In March 2026, the Super Cryogenic Dark Matter Search (SuperCDMS) experiment, installed at the SNOLAB underground laboratory in an active nickel mine near Sudbury, Ontario, officially reached temperatures a few thousandths of a degree above absolute zero, hundreds of times colder than interstellar space. At this level, thermal motion stops almost completely, which is ideal for tracking a particle that does not absorb light and barely interacts with matter.
SuperCDMS is a cylindrical enclosure measuring 4 meters on each side, shielded in ultrapure lead against gamma rays and in high-density polyethylene against neutrons, all placed 2,070 meters underground. Its detectors, made of silicon and germanium with minimal radioactivity, are designed to identify WIMPs (“weakly interacting massive particles” or weakly interacting massive particles), potential candidates for dark matter.

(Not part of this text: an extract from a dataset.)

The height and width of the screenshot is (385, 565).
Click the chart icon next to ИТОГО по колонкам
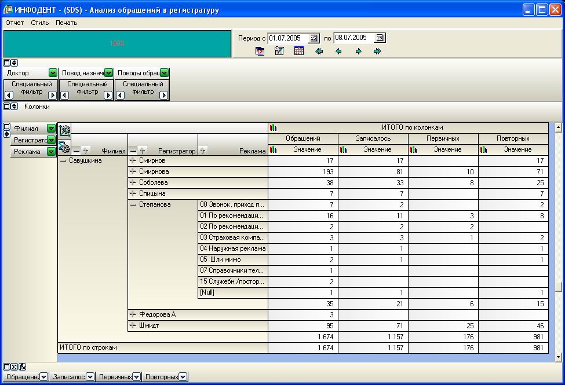coord(273,128)
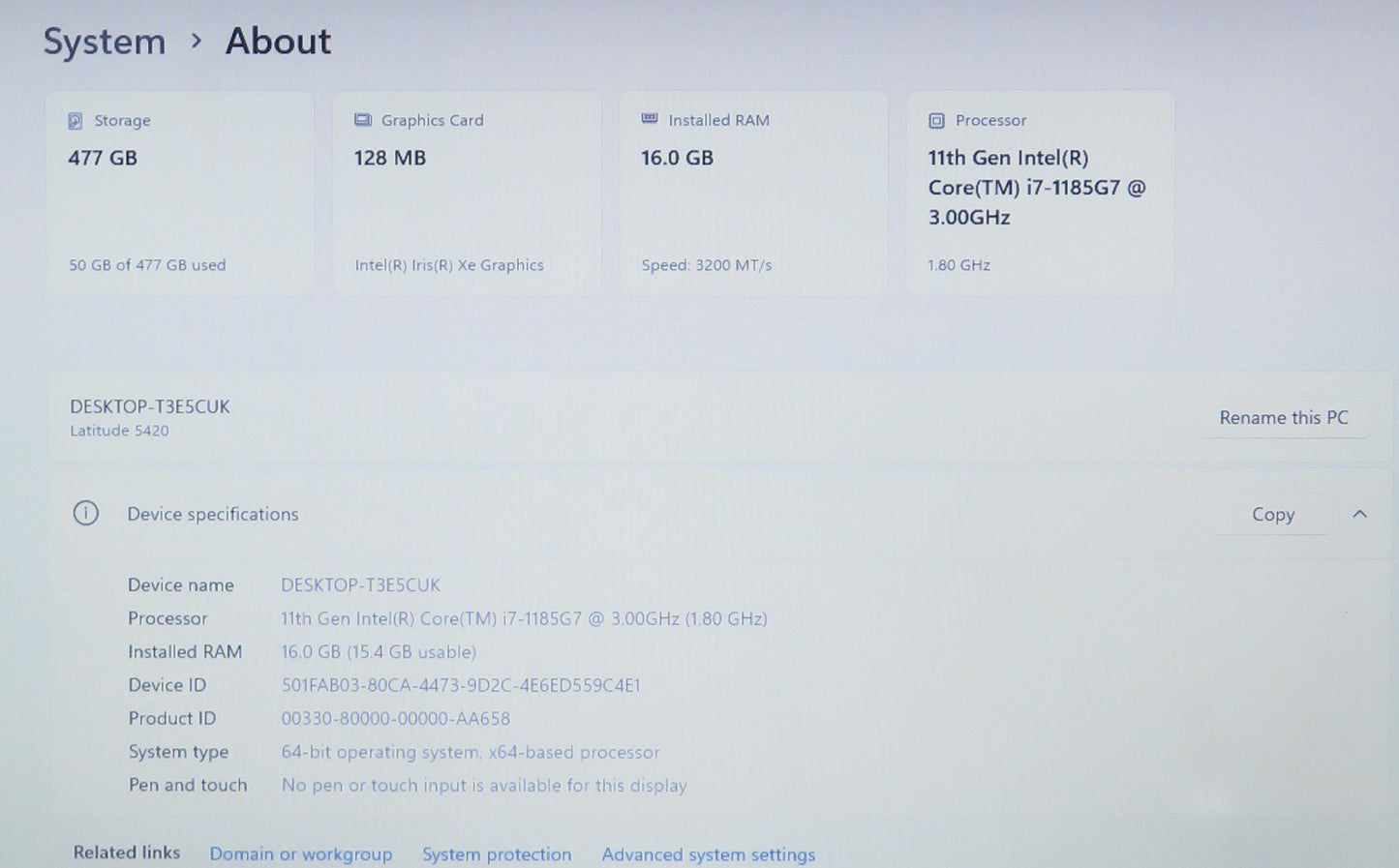Go back to System in breadcrumb

[x=105, y=42]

“Reaching baseline temperature is a major milestone in a multi-year campaign to build a low-background facility capable of accommodating our ultra-sensitive cryogenic detectors”comments Priscilla Cushman, spokesperson for SuperCDMS and professor at the University of Minnesota. At these extreme temperatures, detectors can now explore a new region of the parameter where the lightest dark matter particles would lurk.
Hunting for WIMPs
SuperCDMS follows a series of cryogenic experiments (CDMS) launched in the 1990s, and directly to SuperCDMS Soudan, conducted from 2011 to 2015 at a mine in Minnesota. Under construction since 2018, the new facility surpasses its predecessor in sensitivity, capable of detecting particles half to five times the mass of a proton.

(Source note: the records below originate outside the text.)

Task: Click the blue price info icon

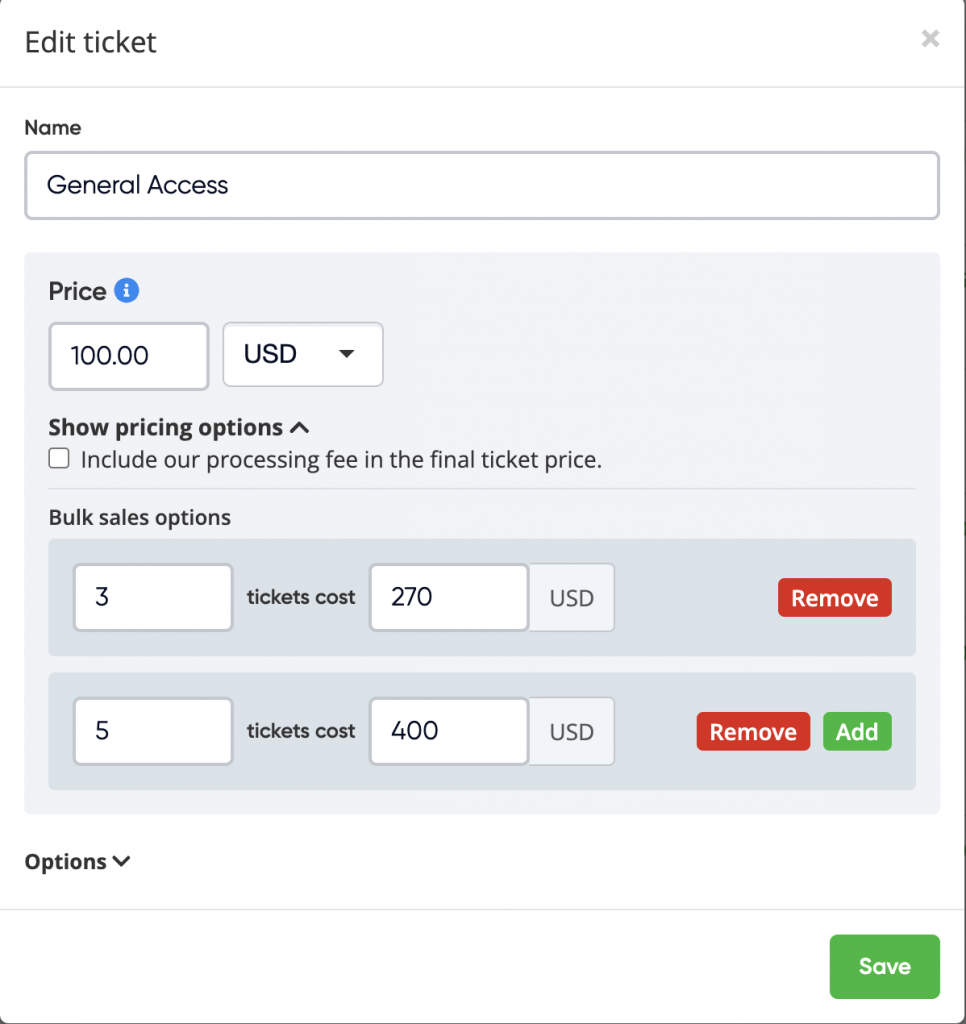Action: pyautogui.click(x=126, y=291)
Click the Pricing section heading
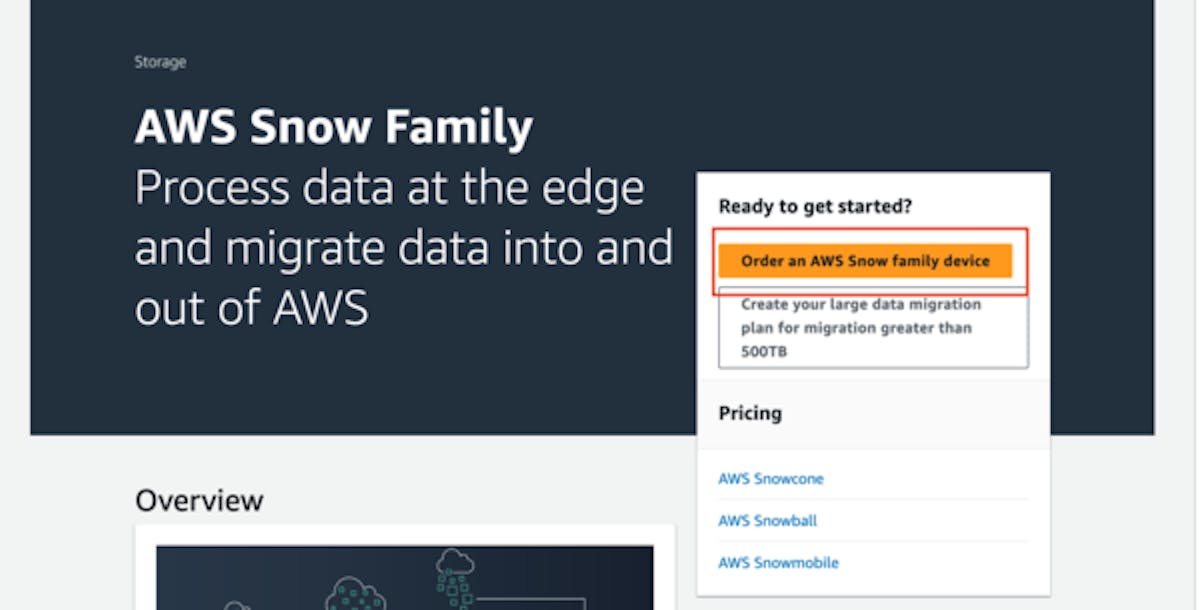 (750, 413)
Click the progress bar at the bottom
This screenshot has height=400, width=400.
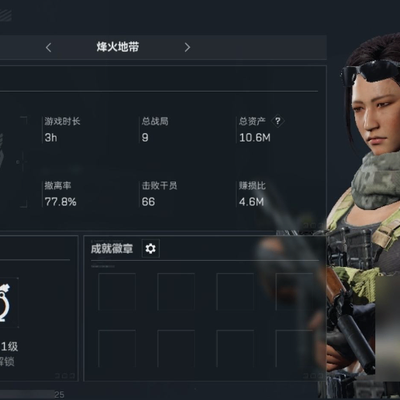click(x=27, y=395)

“With many more sensors per detector than in Sudan, new simulation tools and AI-assisted reconstruction, the data will be much richer than expectedrejoices Noah Kurinsky, researcher at the SLAC National Accelerator Laboratory, designer of the detectors. Every day will bring something new; it’s new science from day one.”
The principle is simple: if a dark matter particle hits an atom in the detector’s crystal lattice, it makes it vibrate and releases electrons. In the ultrapure environment of SuperCDMS, scientists will be able to distinguish a WIMP signal and distinguish it from background noise, potentially offering the first direct detection of dark matter, or even the discovery of rare isotopes or novel interactions.
Although the required temperatures are reached, the team still needs to spend a few months calibrating and optimizing the detector channels. After nearly a decade of waiting, the big moment is approaching. If SuperCDMS succeeds, it could redefine our view of the universe, finally confirming the nature of this mysterious dark matter that shapes galaxies and cosmos.
Understanding dark matter could reveal new physical laws, pave the way for technologies unimaginable today and shed light on the very origins of the universe.